Constructing a narrative around our two-hour Punta Espinoza stop challenges my skills as a writer. We observe the freakish biological oddities of the marine iguana, the endemic lava heron, and the flightless cormorant. The flightless cormorant’s streamlined body is optimized for swimming, and it rarely ventures very far from shore to hunt. Birds have a tendency to abandon the energy-intensive skill of flight if no predators exist. New Zealand is the prime venue for flight-surrender, with one rare flightless bird mimicking the burrowing and foraging style of rabbits.

Later in the afternoon, we call upon the archipelago’s other flightless species, the Galápagos penguin in Elizabeth Bay, 35 miles south. The Galápagos penguin is the only species seen above the equator. The population is very small—a couple of thousand at best. Galápagos penguins depend on the cold waters to bring them anchovies and other small fish and on the solar heat of the lava outcropping to keep them warm. The penguins’ appearance causes an intense and noisy “cute attack” among my houseboat-mates.

Minutes later, when our Zodiac slips into a mangrove lagoon, I board a double kayak we’ve towed in with us. One of my houseboat-mates all but drowns me by bounding into it as if it is a trampoline. If only the Norfolk virus would infest the tidy Parranda and harvest this clown!

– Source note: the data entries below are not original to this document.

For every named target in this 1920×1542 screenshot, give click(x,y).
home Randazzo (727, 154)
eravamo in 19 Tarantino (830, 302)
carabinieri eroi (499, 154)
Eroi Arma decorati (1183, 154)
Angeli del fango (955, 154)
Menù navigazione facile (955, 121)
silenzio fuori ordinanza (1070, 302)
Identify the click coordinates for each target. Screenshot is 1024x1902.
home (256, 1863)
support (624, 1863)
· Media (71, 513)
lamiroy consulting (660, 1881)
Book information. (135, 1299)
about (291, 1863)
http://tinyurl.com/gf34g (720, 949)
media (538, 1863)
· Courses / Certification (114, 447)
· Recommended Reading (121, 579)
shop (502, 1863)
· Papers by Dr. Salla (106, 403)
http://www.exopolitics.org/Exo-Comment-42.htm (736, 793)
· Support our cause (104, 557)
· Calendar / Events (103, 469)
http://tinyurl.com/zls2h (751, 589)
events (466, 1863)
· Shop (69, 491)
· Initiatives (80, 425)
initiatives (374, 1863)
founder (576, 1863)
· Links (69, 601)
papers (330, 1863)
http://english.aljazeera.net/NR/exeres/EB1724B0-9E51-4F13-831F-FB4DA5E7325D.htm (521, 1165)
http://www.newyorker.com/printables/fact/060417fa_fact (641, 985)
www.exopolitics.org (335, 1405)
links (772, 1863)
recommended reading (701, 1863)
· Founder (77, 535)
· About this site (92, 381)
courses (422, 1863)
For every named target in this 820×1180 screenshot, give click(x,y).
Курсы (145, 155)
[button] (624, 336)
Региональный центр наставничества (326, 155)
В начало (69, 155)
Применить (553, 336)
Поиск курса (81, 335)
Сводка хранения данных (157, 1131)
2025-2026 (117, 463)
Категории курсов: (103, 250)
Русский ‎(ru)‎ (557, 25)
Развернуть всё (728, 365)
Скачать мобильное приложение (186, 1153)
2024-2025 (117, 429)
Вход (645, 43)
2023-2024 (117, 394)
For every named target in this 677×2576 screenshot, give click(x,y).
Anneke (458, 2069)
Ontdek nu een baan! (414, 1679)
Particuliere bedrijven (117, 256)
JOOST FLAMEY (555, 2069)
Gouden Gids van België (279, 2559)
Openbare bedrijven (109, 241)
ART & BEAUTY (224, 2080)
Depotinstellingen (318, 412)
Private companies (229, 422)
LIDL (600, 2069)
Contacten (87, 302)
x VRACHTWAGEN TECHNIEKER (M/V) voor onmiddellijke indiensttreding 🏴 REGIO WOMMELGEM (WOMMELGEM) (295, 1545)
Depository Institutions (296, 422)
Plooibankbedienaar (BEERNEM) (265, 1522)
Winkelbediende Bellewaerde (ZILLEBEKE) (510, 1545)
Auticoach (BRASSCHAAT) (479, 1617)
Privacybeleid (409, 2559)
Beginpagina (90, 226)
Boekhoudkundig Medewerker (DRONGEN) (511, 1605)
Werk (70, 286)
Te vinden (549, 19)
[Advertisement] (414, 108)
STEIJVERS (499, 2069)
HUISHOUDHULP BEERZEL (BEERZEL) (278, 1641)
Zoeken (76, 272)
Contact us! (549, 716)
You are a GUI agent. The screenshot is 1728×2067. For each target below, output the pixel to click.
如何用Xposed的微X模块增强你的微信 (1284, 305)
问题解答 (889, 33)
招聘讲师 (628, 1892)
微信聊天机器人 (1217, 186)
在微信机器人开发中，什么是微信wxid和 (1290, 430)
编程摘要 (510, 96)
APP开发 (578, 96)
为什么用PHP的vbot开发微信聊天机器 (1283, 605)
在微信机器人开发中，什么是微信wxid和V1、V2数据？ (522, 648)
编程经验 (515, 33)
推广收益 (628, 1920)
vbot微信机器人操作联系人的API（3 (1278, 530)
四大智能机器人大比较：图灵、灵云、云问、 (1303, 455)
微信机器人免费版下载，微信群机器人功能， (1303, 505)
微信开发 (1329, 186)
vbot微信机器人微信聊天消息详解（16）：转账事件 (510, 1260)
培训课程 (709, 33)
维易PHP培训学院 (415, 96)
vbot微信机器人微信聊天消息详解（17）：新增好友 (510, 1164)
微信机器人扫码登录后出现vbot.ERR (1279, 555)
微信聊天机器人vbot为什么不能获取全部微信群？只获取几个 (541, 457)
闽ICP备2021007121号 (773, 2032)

My own Therouxian bile, never far from the surface, starts to rise. The red mangrove lagoon is a silent space, muffling the nearby sea. It abounds with singing yellow warblers and chatting finches. We paddle the still, clear waters above sea turtles, which enter the lagoon to be groomed by tiny fishes. Sea lions come, too, climbing like aquatic monkeys into the big branched mangrove. A striated heron lights on a branch and the sunsetting sky turns the color of baked orange. I’m not a tithing member of the church of nature, and I don’t demand respectful silence at every stop, but my companions are making more racket than a dozen conventioneers in a hotel bar. Would a jury of my peers—or the court of evolution—convict me if I snuffed everybody?